Reading the directory synchronously is not an option.
var dutils = require('./dutils');
module.exports = {
getIndex: function(ignore, cb) {
var root = this.root;
var cbs = 1;
var index = {};
// recursive function for walking directory
(function walk(dir) {
fs.readdir(dir, function(err, files) {
if (err) return cb(err);
files.forEach(function(fileName) {
// prepare
var filePath = path.join(dir, fileName); // filePath with root
var relFilePath = path.relative(root, filePath); // filePath without root
// if the file is on our ignore list don't index it
if (dutils.globmatch(filePath, ignore)) return;
var stats = fs.statSync(filePath);
var isDir = stats.isDirectory();
index[relFilePath] = {
isDir: isDir,
mtime: stats.mtime
};
// if the file is a directory, walk it next
if (isDir) {
// count the number of callbacks that are running concurrently
cbs++;
walk(filePath);
}
});
// our callback was completed
cbs--;
// if all callbacks were completed, we've completely walked our directory
if (cbs === 0) cb(null, index);
});
})(root);
}
}
2 Answers 2
My comments are inline starting with the //*
. I also very much encourage you to look at async libraries such as Q.
var dutils = require('./dutils');
//* Why export an object with a single function?
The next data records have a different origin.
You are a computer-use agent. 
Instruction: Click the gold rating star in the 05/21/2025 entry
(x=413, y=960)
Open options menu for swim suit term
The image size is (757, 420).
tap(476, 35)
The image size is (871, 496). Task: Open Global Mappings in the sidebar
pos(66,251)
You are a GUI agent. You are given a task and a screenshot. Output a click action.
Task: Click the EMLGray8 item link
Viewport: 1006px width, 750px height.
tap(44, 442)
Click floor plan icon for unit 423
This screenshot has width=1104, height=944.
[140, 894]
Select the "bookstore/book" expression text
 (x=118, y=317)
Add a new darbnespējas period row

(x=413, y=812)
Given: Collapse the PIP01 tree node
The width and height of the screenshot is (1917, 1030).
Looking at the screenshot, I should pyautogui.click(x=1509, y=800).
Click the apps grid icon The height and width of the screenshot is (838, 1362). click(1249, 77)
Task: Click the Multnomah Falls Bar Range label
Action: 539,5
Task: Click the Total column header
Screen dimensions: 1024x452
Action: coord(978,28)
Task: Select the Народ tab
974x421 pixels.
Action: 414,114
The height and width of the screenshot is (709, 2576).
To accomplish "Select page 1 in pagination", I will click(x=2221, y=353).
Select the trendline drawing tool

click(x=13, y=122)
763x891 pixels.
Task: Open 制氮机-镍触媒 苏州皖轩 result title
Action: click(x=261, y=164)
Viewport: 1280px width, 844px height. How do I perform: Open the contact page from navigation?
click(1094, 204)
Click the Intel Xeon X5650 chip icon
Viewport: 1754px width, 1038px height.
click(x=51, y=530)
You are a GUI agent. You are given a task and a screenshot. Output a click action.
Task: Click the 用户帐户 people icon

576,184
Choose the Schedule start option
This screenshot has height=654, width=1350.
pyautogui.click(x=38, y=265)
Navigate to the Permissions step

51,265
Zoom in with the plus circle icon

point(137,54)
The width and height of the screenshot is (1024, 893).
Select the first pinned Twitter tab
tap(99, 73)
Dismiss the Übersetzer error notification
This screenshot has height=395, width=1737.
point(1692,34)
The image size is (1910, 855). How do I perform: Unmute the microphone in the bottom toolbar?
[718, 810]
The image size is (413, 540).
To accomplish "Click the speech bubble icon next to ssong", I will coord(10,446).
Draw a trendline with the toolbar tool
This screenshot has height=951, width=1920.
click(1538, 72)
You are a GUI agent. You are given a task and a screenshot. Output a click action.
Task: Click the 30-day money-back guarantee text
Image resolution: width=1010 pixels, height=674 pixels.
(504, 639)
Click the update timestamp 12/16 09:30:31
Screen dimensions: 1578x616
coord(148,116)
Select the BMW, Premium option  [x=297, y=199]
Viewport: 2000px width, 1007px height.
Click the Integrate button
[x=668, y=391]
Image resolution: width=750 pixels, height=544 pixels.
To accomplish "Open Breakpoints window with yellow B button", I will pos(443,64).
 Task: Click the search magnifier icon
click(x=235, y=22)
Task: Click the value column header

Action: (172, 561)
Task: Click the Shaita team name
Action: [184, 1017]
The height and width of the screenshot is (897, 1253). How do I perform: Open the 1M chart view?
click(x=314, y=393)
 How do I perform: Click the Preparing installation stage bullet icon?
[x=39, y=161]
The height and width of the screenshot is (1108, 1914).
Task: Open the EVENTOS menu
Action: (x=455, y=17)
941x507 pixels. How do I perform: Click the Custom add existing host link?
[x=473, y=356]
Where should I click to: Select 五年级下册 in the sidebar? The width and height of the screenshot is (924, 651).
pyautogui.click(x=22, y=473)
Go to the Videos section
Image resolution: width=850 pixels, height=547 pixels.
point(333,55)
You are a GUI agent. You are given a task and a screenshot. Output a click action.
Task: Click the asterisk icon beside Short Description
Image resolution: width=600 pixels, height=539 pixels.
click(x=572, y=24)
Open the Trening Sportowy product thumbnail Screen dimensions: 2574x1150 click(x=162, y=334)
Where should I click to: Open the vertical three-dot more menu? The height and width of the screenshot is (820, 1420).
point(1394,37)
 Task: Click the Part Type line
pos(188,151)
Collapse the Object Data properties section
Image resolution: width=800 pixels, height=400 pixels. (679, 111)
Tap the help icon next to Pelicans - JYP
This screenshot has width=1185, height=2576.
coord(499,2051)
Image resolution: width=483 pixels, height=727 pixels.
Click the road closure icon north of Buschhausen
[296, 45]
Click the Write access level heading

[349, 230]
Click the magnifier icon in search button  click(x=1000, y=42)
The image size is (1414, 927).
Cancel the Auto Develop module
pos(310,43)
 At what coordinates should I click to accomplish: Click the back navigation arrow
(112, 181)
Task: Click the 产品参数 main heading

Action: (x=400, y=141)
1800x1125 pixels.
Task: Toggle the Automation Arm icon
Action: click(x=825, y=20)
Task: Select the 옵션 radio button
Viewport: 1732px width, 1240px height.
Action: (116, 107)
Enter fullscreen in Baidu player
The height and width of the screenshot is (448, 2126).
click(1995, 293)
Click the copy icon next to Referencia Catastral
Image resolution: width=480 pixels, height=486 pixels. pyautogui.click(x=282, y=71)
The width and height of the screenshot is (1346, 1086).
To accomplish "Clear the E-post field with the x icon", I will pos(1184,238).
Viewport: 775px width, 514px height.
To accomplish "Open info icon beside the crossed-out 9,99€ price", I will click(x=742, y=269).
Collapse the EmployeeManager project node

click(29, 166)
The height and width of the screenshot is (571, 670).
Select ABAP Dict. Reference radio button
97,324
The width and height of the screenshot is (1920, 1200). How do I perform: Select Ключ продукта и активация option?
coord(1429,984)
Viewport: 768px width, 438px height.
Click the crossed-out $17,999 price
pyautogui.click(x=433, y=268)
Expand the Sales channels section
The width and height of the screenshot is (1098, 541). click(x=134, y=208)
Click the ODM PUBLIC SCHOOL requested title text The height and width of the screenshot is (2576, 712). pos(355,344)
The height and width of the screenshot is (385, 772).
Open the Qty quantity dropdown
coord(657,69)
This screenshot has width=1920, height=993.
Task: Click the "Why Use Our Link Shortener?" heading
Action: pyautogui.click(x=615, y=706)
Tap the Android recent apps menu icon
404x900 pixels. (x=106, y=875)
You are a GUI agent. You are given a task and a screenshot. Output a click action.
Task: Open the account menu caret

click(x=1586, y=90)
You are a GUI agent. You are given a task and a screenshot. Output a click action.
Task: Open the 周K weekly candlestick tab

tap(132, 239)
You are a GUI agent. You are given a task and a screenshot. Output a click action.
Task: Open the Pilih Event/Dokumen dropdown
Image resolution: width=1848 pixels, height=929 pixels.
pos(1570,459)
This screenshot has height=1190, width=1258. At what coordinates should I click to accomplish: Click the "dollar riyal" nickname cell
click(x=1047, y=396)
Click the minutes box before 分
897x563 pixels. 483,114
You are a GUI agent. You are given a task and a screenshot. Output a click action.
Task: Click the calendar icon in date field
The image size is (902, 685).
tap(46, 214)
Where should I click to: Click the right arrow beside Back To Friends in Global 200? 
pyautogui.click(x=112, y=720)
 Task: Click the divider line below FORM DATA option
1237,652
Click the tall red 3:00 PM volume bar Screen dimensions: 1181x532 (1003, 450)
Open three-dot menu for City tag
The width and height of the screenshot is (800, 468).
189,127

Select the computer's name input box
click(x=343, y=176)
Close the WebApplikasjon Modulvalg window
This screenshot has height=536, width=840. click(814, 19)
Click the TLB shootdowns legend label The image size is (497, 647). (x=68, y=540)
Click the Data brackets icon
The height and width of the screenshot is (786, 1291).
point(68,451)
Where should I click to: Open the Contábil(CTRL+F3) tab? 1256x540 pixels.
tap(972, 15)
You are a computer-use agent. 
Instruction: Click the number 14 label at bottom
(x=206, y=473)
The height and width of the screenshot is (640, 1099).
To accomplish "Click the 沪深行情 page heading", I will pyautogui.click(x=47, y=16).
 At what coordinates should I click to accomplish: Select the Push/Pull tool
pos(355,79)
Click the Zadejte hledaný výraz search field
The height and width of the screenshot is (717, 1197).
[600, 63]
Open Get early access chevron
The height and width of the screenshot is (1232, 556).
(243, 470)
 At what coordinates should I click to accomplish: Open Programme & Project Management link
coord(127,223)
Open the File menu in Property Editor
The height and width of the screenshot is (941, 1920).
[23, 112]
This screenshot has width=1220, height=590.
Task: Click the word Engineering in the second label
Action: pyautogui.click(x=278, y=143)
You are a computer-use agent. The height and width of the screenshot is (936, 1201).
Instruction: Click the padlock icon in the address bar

Why not just export the function itself?
module.exports = {
//* I don't like intermixing method implementation with exports declaration because you tend to be
//* looking for very different things when looking at each. Hoisting to the rescure!
//* module.exports = { getIndex: getIndex };
//* ... later ...
//* function getIndex(ignore, cb) {
//* ...
getIndex: function(ignore, cb) {
//* What if they didn't pass a callback? Might as well check here and throw an error. Otherwise
//* there will be a confusing error later on
//* What is `this`? I **highly** recommend not using the `this` parameter unless you
//* understand _very_ well what it does and how it works. You can almost always achieve the same
//* thing using simpler techniques
var root = this.root;
//* cds is not a good variable name - I have no idea what this represents reading it
var cbs = 1;
var index = {};
// recursive function for walking directory
(function walk(dir) {
//* I usually prefer naming callback functions. Not only does it allow you to give a good
//* label to the code but the function will show up labeled in stack traces
fs.readdir(dir, function(err, files) {
//* Be aware that it is possible for the callback to be triggered multiple times when there are
//* errors. This is an unusual interface and just be certain that you do this on purpose
if (err) return cb(err);
//* Again, I would recommend labeling this function.
//* Also I'm not sure if this will follow symlinks or not but if does then this might end up in
//* an endless loop.
files.forEach(function(fileName) {
// prepare
var filePath = path.join(dir, fileName); // filePath with root
var relFilePath = path.relative(root, filePath); // filePath without root
//* I don't think this is really a useful comment as it doesn't say much more than
//* the code itself does. I also usually prefer putting the `return` statement for early returns
//* on its own line to make the early return stand out visually.
// if the file is on our ignore list don't index it
if (dutils.globmatch(filePath, ignore)) return;
var stats = fs.statSync(filePath);
var isDir = stats.isDirectory();
index[relFilePath] = {
isDir: isDir,
mtime: stats.mtime
};
//* This comment is not very useful as it - again - just restates what the code does
// if the file is a directory, walk it next
if (isDir) {
// count the number of callbacks that are running concurrently
cbs++;
walk(filePath);
}
});
// our callback was completed
cbs--;
// if all callbacks were completed, we've completely walked our directory
if (cbs === 0) cb(null, index);
//* Is the entire point of the `cbs` counter to see if any `readdir` operation resulted in an error?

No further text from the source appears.